Deux questions principales ont été posées à chacun de ces groupes, une situant les communautés dans l’histoire et une précisément sur la transmission de la langue : 

  • Quelle est l’histoire de votre communauté d’appartenance telle qu’elle vous a été transmise oralement?

  • Pourquoi la langue amazighe n’a-t-elle pas été transmise à vos enfants? 

Le présent article met en évidence les résultats de cette démarche. Il présente, en premier lieu, l’histoire de chacune de mes communautés d’appartenance selon le récit familial. Ceci dans le but de situer chacune des familles, avant de présenter les raisons de la perte ou de la préservation de leurs langues respectives, selon leur point de vue.

La démonstration repose sur l’expérimentation, l’observation et la confrontation de réalités familiales. Aucune référence n’est faite aux réflexions, aux recherches historiques ou aux théories d’autres chercheuses ou chercheurs. Le but étant de sortir du carcan de la recherche universitaire classique, en amenant le lectorat à se pencher seulement sur le récit. Également, le terme « berbère » ne sera pas utilisé. Les termes utilisés seront plutôt : 1) « Amazighs » pour les personnes s’auto-identifiant comme tels; 2) « communauté » lorsqu’il s’agira d’un groupe amazigh ayant une assise géographique commune d’au moins deux siècles et s’identifiant comme ayant la même réalité historique, culturelle et sociale[5]. Loin de nous la prétention de suppléer des termes ou des auto-identifications, cela est l’affaire de plusieurs. L’objet des lignes qui suivent est simplement d’attirer l’attention sur certaines des causes de la perdition des langues.

Partie 1. De l’histoire familiale et du degré de préservation de la langue amazigh en son sein

L’histoire et la culture des Toulalyines installés dans la préfecture de Meknès[6] diffèrent de celles des Souassas d’Imentaguen[7]. Leurs langues respectives, bien qu’ayant en commun une source amazighe, diffèrent également. Dans cette partie, il sera ainsi question de présenter, séparément, l’histoire de chacune de ces communautés telle qu’elle m’a été transmise oralement. Il s’agira également de présenter le degré de préservation de la langue au sein de ma famille, avant de se pencher, dans une seconde partie, sur les raisons de leur préservation ou de leur perdition aujourd’hui, du point de vue des premiers intéressés.

I. La relative préservation de la langue de Toulal au sein de ma famille paternelle

« Ne te fie pas à l’histoire telle qu’elle est écrite. Tu trouveras peu de choses sur notre communauté. » Mon père réitère souvent cette phrase avant de débuter son récit sur l’histoire de Toulal. L’histoire des Amazighs de Toulal installés dans la préfecture de Meknès est fort intéressante. Elle est intimement liée au makhzen[8]. Cette histoire a fait que, jusqu’au début du 21e siècle, le communautarisme chez les Toulalyines est resté fort présent et leur langue a pu être préservée.

EXERCICES
1. Quel terme l'article annonce-t-il qu'il n'utilisera pas ?
2. Recopiez le passage de l'article allant de « Le présent article » à « point de vue. ».
Les données ci-dessous forment un matériau indépendant de l'article.

DONNÉES
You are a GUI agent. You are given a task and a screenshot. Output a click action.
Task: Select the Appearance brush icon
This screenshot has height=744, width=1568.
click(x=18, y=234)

CORRIGÉ PAR EXERCICE
1. Le terme « berbère ».

2.
Le présent article met en évidence les résultats de cette démarche. Il présente, en premier lieu, l’histoire de chacune de mes communautés d’appartenance selon le récit familial. Ceci dans le but de situer chacune des familles, avant de présenter les raisons de la perte ou de la préservation de leurs langues respectives, selon leur point de vue.